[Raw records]

::::::

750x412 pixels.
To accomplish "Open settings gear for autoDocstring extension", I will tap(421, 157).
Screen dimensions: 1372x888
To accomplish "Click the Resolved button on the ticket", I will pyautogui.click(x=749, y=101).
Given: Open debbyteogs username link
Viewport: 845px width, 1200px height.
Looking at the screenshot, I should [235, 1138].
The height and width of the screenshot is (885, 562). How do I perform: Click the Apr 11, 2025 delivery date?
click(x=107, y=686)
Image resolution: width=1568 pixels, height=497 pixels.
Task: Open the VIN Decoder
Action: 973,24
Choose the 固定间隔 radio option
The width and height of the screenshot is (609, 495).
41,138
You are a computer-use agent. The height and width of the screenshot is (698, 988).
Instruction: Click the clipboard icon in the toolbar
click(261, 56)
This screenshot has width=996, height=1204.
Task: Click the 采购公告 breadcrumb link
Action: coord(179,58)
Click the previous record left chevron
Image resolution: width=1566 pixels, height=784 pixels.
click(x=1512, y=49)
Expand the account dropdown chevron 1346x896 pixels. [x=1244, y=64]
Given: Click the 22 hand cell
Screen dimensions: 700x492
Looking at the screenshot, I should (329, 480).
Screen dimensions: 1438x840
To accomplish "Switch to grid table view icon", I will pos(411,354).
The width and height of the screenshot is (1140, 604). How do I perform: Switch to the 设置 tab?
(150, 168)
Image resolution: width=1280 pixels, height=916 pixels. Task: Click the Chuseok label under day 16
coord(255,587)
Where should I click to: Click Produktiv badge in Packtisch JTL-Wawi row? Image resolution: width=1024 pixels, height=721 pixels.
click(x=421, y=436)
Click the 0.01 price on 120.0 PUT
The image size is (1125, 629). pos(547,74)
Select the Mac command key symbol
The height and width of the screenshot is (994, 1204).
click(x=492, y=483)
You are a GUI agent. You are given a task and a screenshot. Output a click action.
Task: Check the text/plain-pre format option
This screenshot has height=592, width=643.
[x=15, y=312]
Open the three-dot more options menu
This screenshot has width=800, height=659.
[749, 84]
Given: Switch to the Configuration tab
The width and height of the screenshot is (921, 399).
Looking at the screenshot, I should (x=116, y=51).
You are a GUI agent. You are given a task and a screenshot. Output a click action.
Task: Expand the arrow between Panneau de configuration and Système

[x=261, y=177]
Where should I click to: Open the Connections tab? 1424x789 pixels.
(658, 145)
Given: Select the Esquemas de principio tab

::::::

THE REQUEST:
Reproduce every item above character for character, with no changes.

FINAL RESULT:
750x412 pixels.
To accomplish "Open settings gear for autoDocstring extension", I will tap(421, 157).
Screen dimensions: 1372x888
To accomplish "Click the Resolved button on the ticket", I will pyautogui.click(x=749, y=101).
Given: Open debbyteogs username link
Viewport: 845px width, 1200px height.
Looking at the screenshot, I should [235, 1138].
The height and width of the screenshot is (885, 562). How do I perform: Click the Apr 11, 2025 delivery date?
click(x=107, y=686)
Image resolution: width=1568 pixels, height=497 pixels.
Task: Open the VIN Decoder
Action: 973,24
Choose the 固定间隔 radio option
The width and height of the screenshot is (609, 495).
41,138
You are a computer-use agent. The height and width of the screenshot is (698, 988).
Instruction: Click the clipboard icon in the toolbar
click(261, 56)
This screenshot has width=996, height=1204.
Task: Click the 采购公告 breadcrumb link
Action: coord(179,58)
Click the previous record left chevron
Image resolution: width=1566 pixels, height=784 pixels.
click(x=1512, y=49)
Expand the account dropdown chevron 1346x896 pixels. [x=1244, y=64]
Given: Click the 22 hand cell
Screen dimensions: 700x492
Looking at the screenshot, I should (329, 480).
Screen dimensions: 1438x840
To accomplish "Switch to grid table view icon", I will pos(411,354).
The width and height of the screenshot is (1140, 604). How do I perform: Switch to the 设置 tab?
(150, 168)
Image resolution: width=1280 pixels, height=916 pixels. Task: Click the Chuseok label under day 16
coord(255,587)
Where should I click to: Click Produktiv badge in Packtisch JTL-Wawi row? Image resolution: width=1024 pixels, height=721 pixels.
click(x=421, y=436)
Click the 0.01 price on 120.0 PUT
The image size is (1125, 629). pos(547,74)
Select the Mac command key symbol
The height and width of the screenshot is (994, 1204).
click(x=492, y=483)
You are a GUI agent. You are given a task and a screenshot. Output a click action.
Task: Check the text/plain-pre format option
This screenshot has height=592, width=643.
[x=15, y=312]
Open the three-dot more options menu
This screenshot has width=800, height=659.
[749, 84]
Given: Switch to the Configuration tab
The width and height of the screenshot is (921, 399).
Looking at the screenshot, I should (x=116, y=51).
You are a GUI agent. You are given a task and a screenshot. Output a click action.
Task: Expand the arrow between Panneau de configuration and Système

[x=261, y=177]
Where should I click to: Open the Connections tab? 1424x789 pixels.
(658, 145)
Given: Select the Esquemas de principio tab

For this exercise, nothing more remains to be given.